To gesture toward a conclusion, I would like to consider what it is to be an irreparable thing passing the time at The Art Institute of Chicago, where it matters little to none whether or not us humans are present, save for the potential absence or presence of our dead flesh-components falling to rest with these assemblages’ surfaces. Turning to one piece in particular, Untitled (1987, Bassano in Teverina), it becomes clear that these assemblages are not for us, but rather are, themselves, only for each other. Untitled is the largest assemblage on display, with a wooden base that dominates the majority of the structure. On the base is a trapezoidal piece of wood and atop it is nailed, plastered, and glued a rectangular wooden board. At each crease, where the components have been attached, are globs of white stuff, of plaster. Looking at a twenty-year-old photograph of the assemblage from the Catalogue Raisonné of Sculpture (1997), I notice that the piece has clearly aged where these creases and stuff are present. But, more than aged, this stuff appears to be growing, like the hardly noticeable slow growth of bathroom now non-corners. I’m unhinged by the simultaneous abject horror and humour of the impending passivity of this assemblage’s incredible thing-power. Or, as Timothy Morton writes: “They are here … waiting” (190). Although, regardless of my specific existential response to this appearance of growth, what’s most notable is that the growth appears at the imperceptible gaps where the components attach. This stuff is a material trace of a medial capacity, emergent from these components being together. Whatever it is that grows, modulates, and excretes in these gaps is not proper to any of these particular things, but is rather the material of their mutual belonging. I can’t help but consider the molecular particles of stuff that these assemblages trade with another, exchanging ephemeral components, whilst waiting in their messianic thingness.

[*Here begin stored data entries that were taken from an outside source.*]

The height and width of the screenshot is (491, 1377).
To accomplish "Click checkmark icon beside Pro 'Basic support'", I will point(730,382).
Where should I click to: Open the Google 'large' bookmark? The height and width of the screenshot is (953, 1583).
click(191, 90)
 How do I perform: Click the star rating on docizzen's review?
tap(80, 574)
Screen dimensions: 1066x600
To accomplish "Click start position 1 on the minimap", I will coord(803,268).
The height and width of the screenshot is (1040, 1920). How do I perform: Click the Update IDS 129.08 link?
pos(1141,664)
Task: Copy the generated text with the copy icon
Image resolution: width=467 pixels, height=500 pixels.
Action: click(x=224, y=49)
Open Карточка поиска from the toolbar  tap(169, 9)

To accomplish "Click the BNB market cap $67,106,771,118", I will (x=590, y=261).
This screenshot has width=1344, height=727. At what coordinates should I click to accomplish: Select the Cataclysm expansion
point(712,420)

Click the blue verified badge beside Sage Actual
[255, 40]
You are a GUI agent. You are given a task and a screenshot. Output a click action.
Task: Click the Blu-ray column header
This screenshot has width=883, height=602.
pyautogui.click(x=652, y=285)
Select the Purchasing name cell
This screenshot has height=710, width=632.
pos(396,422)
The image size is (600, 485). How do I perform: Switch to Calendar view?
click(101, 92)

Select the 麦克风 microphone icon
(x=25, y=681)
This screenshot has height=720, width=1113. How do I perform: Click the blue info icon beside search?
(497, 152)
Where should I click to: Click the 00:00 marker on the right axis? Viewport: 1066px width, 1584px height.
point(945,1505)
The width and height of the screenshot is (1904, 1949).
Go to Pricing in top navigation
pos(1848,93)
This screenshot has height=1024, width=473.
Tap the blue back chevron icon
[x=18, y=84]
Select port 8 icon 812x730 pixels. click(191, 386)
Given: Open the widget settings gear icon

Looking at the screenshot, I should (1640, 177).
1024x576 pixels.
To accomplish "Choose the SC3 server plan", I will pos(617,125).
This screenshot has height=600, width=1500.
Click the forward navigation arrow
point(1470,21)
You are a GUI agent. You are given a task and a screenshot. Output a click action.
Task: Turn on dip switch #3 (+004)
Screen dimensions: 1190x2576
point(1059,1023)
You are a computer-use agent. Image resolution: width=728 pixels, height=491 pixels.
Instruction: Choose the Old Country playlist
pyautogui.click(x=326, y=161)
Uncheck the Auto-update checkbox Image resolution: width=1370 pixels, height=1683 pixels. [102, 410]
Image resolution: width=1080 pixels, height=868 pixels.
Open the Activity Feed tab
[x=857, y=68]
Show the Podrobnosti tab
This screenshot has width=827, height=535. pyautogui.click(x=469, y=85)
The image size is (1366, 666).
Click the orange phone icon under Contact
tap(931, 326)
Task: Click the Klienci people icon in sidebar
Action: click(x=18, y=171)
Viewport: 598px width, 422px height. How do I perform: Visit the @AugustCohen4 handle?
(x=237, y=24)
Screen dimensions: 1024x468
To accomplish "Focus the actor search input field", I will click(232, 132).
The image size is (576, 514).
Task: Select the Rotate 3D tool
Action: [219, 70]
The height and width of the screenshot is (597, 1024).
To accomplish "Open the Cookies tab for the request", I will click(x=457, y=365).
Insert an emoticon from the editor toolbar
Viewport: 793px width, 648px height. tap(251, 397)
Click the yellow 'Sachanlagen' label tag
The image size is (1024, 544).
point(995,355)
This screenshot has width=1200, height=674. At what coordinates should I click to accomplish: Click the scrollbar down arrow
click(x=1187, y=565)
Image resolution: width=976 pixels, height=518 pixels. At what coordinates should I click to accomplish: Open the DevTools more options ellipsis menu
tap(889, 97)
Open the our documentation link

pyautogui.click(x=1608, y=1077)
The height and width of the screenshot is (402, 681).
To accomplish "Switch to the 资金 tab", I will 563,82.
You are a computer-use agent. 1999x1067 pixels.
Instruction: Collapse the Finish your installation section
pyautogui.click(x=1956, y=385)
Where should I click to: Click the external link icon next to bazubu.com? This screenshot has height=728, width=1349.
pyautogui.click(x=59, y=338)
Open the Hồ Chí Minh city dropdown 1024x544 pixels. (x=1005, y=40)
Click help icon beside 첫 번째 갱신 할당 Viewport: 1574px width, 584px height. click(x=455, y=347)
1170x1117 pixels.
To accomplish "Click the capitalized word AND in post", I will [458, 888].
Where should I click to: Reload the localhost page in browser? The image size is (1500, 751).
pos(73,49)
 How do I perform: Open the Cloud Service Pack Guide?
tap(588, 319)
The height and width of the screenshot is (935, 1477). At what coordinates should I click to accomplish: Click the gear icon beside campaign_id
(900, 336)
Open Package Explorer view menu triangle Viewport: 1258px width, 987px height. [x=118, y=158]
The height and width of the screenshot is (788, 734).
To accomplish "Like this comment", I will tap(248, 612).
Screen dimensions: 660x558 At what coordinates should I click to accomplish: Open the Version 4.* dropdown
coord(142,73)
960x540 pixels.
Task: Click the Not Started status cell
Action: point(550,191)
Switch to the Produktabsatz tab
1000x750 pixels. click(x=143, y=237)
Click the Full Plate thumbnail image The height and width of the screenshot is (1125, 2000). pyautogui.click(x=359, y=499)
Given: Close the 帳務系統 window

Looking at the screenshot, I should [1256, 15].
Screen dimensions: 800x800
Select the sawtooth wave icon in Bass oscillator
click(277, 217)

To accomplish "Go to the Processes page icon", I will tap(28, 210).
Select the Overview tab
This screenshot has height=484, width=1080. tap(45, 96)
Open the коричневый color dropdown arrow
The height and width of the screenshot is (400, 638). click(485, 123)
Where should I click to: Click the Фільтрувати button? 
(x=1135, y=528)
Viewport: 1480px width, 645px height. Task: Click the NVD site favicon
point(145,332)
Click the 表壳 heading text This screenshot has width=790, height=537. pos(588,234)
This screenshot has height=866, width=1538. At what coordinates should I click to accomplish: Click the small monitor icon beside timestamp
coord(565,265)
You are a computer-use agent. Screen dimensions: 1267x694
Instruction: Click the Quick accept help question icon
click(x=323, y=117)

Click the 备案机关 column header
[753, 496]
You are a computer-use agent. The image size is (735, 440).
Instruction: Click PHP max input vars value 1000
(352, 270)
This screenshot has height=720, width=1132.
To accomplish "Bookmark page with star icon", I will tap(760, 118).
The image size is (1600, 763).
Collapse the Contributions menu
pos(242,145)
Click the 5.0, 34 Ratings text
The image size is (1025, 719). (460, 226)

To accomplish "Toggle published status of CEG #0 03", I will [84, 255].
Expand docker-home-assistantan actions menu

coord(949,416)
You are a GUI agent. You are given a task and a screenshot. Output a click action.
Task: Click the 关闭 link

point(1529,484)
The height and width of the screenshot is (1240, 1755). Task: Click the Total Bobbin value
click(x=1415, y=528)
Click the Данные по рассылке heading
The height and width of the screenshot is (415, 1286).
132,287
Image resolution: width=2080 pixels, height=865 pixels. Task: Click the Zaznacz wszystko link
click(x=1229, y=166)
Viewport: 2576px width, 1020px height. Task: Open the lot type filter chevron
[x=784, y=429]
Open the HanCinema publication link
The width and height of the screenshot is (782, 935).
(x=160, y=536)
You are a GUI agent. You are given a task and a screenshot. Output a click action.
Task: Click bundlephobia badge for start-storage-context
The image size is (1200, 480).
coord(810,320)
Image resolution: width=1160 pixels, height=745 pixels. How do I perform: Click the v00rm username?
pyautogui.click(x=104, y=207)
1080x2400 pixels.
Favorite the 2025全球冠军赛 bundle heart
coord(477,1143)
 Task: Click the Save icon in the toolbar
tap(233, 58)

*Certain remainders from The Art Institute of Chicago’s congregation of Twombly’s assemblages have gone unnamed. They are: Untitled (Bassano, 1989), Untitled (Rome, 1985-95), To (F.P.) The Keeper of Sheep (Jupiter Island, 1992).
References Agamben, Giorgio. The Coming Community. Translated by Michael Hardt, University of Minnesota Press, 1990. Agamben, Giorgio. “Falling Beauty.” Cy Twombly: Sculptures 1992–2005, Alte Pinakothek Munchen, 2006, 12-15. Danto, Arthur. “Monuments of a Metamorphoses: The Sculptures of Cy Twombly.” Cy Twombly: A Catalogue Raisonné of Sculpture, edited by Nicola del Roscio, 1997. Joseph, Brandon. Random Order: Robert Rauschenberg and the Neo-Avant-Garde. MIT Press, 2003. Nesin, Kate. Twombly’s Things. Yale University Press, 2014. Morton, Timothy. “They are Here.” The Nonhuman Turn, edited by Richard Grusin, University of Minnesota Press, 2015, 167-192.